И вот в один из приездов я решился, наконец, заговорить с ней о том, что давно живу не с Ириной, а с женщиной по имени Надежда. И что же? Оказывается, она об этом знает: ждала, наверное, когда доложусь сам?.. Я рассказал ей, кто Ты, почему мы вместе, да как устроились — пусть уж узнает подробности от меня, а не из вторых и третьих рук… Но как я ни старался объяснить ей серьезность наших с Тобой отношений — поколебать ее убеждения в том, что я — человек легкомысленный, не смог: она тут же принялась меня развенчивать:
— Да что же это за жизнь, сынок? Скольких человек ты сразу сделал несчастными: жену, сына, свою новую пассию, ее мужа, ее дочь! Двух детей оставить сиротами!.. — и по ее щеке поползла слезка; то была явная слеза обиды: не смогла воспитать меня серьезным человеком.
— Мама, да какой же сын сирота — он взрослый человек! — возражал я.
— Значит, взрослый сирота.
— Но не хочу я над ним всю жизнь квохтать!.. И не собираюсь я Надиного ребенка отнимать у отца! Да сам буду ей неплохим отцом!..
— И что это за женщина: разрушить две семьи!..
— Не она — так другая появилась бы; у нас с Ириной давно шло к этому!
— Вот и осчастливил бы другую — вон их сколько, одиноких-то!
— Сердцу, мама, не прикажешь.
— Бросьте вы со своим сердцем! Над сердцем, между прочим, голова есть! Столько лет, а ума не нажил! И эта дрянь тоже…
— Мама, нельзя так — она моя жена!
— Да какая она жена!
— Но мы бы с Ириной только отравляли жизнь друг другу! Ты этого хочешь?
— Терпеть надо — это вот и есть жизнь, сынок! Тебе и новая жена надоест — или ты ей надоешь… Какой ты пример сыну подаешь! И зачем только я дожила до этого!.. — хныкала и причитала она, разрывая мне сердце.
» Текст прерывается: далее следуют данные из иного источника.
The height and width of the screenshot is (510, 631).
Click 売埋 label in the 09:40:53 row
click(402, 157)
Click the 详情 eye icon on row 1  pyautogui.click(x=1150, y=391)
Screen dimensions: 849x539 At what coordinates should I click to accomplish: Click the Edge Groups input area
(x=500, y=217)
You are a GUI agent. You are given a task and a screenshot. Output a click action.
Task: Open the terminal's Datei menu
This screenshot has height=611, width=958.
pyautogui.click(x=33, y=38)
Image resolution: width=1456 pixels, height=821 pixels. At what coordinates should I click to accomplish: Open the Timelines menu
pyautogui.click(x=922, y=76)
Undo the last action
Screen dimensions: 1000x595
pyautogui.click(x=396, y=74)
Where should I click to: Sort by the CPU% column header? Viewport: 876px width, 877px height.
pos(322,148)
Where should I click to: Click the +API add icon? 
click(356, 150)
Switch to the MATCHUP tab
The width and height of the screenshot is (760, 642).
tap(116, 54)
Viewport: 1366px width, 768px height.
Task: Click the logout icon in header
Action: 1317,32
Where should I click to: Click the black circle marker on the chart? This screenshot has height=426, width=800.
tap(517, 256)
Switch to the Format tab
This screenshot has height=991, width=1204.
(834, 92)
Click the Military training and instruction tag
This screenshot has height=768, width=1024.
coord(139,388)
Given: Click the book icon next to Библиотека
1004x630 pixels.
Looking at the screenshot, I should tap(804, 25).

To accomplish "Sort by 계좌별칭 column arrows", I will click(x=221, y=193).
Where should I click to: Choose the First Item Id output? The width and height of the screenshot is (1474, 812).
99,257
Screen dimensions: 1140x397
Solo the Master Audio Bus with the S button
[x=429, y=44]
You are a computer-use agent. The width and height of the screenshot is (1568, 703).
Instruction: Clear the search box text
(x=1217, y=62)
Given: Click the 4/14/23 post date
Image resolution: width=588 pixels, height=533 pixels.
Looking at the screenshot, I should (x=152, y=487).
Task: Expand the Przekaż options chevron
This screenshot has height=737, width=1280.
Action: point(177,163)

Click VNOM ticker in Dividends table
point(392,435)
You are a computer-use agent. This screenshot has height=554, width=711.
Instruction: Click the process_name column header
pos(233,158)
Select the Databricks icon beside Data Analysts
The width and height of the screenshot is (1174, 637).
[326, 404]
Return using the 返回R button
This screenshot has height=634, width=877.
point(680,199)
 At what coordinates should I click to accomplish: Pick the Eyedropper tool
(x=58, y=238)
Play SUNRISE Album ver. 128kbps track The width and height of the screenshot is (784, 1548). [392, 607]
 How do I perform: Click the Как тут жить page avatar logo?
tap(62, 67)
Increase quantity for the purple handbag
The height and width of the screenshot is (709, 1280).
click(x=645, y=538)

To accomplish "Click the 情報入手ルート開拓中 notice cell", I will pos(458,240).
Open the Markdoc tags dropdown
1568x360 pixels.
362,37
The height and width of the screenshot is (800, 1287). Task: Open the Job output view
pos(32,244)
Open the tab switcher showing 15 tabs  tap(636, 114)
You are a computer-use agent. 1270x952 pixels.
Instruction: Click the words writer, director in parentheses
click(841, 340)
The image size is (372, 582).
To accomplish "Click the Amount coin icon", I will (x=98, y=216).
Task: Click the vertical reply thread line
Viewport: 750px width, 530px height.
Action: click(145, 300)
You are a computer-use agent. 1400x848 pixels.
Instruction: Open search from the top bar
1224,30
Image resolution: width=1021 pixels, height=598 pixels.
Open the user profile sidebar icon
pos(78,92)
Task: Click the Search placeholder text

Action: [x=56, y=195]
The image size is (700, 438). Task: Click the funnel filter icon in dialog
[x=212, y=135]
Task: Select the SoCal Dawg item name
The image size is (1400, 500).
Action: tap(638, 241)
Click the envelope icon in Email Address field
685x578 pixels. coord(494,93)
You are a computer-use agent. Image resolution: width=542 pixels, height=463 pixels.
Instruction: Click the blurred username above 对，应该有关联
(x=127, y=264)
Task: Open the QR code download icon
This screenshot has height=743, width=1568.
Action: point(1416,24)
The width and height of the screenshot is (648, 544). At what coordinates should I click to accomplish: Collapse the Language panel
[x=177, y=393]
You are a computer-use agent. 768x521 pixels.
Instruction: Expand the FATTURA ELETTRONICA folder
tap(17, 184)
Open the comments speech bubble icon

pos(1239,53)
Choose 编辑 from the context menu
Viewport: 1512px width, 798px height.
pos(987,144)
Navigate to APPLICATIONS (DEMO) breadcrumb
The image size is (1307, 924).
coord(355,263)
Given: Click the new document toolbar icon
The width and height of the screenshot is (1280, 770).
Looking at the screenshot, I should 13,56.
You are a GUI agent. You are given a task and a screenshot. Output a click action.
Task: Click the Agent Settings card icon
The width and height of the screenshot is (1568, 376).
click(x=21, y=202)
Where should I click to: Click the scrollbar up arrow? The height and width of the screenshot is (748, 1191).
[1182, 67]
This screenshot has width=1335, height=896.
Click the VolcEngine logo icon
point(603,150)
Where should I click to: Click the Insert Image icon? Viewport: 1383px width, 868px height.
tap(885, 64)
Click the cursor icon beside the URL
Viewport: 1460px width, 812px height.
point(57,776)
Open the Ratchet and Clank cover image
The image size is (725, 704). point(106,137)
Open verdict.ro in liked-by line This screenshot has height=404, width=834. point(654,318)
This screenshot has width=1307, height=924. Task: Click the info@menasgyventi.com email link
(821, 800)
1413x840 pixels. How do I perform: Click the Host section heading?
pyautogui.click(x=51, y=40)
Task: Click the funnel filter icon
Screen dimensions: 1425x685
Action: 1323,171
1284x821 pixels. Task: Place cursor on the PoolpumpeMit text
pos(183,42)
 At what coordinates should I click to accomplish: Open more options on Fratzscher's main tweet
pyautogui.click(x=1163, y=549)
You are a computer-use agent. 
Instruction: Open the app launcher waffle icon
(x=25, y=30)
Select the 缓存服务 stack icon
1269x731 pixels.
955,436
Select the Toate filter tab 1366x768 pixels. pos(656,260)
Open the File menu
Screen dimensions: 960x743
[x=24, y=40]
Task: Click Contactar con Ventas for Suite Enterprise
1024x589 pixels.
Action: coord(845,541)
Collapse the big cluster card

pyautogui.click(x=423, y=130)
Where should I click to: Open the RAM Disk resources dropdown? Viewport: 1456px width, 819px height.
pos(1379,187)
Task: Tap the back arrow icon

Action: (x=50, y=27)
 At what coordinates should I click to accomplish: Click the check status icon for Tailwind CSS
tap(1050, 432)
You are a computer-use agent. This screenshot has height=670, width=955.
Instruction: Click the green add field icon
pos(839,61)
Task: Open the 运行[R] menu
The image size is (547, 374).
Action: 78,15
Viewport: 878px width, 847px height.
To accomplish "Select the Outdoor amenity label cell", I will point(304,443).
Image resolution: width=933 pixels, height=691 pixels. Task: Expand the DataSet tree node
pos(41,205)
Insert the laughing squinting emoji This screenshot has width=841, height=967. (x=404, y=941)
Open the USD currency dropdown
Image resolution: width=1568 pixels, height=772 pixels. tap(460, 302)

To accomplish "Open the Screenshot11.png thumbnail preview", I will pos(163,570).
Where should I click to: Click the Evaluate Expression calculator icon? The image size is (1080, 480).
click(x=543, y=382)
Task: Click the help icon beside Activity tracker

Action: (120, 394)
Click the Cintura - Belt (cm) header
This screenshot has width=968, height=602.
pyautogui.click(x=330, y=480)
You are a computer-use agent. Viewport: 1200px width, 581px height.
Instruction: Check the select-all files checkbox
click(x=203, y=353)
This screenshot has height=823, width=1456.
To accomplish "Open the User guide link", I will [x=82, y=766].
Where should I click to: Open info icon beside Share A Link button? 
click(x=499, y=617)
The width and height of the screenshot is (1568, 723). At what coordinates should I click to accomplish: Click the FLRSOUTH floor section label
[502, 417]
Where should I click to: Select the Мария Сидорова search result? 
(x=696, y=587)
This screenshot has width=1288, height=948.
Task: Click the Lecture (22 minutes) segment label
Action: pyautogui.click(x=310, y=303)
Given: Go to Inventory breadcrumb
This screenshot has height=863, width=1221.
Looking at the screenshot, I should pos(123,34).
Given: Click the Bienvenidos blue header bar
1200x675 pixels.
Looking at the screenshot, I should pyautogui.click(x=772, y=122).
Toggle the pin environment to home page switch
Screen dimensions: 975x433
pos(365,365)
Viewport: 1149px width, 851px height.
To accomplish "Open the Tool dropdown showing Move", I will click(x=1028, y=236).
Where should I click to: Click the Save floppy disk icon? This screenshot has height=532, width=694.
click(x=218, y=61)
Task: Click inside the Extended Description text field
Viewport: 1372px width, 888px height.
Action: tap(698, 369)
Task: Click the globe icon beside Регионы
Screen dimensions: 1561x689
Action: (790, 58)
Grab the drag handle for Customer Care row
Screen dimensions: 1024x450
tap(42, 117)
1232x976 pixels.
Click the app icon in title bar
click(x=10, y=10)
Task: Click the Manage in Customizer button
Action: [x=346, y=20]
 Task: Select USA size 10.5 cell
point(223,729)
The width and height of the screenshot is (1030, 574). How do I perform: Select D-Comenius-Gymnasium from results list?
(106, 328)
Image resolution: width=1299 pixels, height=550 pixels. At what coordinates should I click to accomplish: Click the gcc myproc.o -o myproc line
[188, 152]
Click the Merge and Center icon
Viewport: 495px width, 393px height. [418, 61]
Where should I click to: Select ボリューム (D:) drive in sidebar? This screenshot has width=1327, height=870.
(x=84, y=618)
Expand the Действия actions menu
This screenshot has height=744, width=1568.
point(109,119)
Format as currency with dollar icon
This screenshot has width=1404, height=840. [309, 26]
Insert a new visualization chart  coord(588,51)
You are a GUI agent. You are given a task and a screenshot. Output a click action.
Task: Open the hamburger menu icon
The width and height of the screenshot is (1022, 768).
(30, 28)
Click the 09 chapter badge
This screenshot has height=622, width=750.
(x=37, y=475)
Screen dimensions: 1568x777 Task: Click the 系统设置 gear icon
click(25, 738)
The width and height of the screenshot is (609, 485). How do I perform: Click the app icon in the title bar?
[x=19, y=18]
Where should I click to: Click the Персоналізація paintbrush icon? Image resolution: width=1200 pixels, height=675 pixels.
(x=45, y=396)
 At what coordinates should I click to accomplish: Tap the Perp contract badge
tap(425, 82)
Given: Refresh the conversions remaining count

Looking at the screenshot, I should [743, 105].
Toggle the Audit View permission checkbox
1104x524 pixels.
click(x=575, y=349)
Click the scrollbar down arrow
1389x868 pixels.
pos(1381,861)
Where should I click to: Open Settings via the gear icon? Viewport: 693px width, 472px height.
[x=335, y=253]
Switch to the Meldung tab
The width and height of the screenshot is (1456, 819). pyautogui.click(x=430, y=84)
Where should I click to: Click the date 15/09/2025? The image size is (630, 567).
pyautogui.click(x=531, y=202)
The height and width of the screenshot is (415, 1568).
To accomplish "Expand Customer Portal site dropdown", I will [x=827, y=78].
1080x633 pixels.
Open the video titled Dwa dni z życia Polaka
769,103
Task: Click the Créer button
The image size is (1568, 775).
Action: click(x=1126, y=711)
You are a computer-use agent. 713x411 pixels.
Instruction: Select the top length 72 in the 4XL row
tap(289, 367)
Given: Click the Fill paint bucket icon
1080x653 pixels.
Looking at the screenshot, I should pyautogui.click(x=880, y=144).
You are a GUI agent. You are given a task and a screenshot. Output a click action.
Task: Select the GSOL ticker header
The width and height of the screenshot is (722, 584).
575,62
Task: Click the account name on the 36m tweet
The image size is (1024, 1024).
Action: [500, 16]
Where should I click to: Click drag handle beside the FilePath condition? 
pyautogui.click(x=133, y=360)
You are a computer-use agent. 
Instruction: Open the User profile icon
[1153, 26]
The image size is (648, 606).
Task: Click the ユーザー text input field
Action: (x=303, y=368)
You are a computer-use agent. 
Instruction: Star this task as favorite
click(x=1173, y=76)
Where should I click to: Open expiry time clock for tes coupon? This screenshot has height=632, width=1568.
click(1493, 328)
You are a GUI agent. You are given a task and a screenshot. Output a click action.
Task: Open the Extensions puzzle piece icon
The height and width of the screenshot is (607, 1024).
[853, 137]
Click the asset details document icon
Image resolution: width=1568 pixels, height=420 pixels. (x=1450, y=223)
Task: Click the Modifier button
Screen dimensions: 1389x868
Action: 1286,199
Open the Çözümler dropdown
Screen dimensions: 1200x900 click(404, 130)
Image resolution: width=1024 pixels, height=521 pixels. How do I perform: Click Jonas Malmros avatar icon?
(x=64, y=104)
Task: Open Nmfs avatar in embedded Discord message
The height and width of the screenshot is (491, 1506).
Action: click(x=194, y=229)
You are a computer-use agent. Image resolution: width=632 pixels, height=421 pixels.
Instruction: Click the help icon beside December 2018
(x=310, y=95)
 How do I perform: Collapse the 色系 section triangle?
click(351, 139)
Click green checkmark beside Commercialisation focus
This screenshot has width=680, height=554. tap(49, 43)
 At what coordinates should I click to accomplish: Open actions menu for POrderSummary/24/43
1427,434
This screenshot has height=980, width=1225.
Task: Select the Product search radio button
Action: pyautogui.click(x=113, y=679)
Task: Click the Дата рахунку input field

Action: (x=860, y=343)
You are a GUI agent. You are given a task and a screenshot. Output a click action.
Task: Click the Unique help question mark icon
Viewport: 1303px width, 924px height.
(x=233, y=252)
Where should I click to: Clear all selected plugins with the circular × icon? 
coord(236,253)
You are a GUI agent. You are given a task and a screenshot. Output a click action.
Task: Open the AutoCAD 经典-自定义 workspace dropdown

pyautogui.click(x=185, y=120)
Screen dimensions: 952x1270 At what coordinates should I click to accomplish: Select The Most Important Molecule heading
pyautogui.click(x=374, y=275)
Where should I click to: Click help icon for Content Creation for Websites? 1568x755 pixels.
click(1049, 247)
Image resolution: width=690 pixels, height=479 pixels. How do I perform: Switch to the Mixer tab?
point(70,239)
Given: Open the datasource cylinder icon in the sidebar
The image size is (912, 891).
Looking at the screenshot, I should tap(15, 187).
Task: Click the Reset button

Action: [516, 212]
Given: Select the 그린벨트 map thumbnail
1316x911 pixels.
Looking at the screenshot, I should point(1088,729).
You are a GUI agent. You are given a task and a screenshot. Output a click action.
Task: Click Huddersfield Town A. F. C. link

В этой нашей с ней дискуссии я вспомнил, как она, исправная книгочейка, была когда-то неравнодушна к роману "Анна Каренина". Не знаю: сколько раз она его прочла? — но я кольнул ее этим:
— А помнишь, как ты "Анну Каренину" читала? Аристократке ты, значит, позволяешь уйти к любимому человеку, а мы манерами не вышли?
— А ты помнишь, чем там кончилось? — ни на сантиметр не уступала мне она. — Всех ведь ее любовь погубила! А эпиграф помнишь? "Мне отмщение, и аз воздам"! Потому что с этим не шутят; Толстой это понимал!
Приговор ее был неумолим.
— Придет лето, Игорешка приедет… — вздыхала она. — Да и Ирине захочется. Что мне их теперь, выгонять?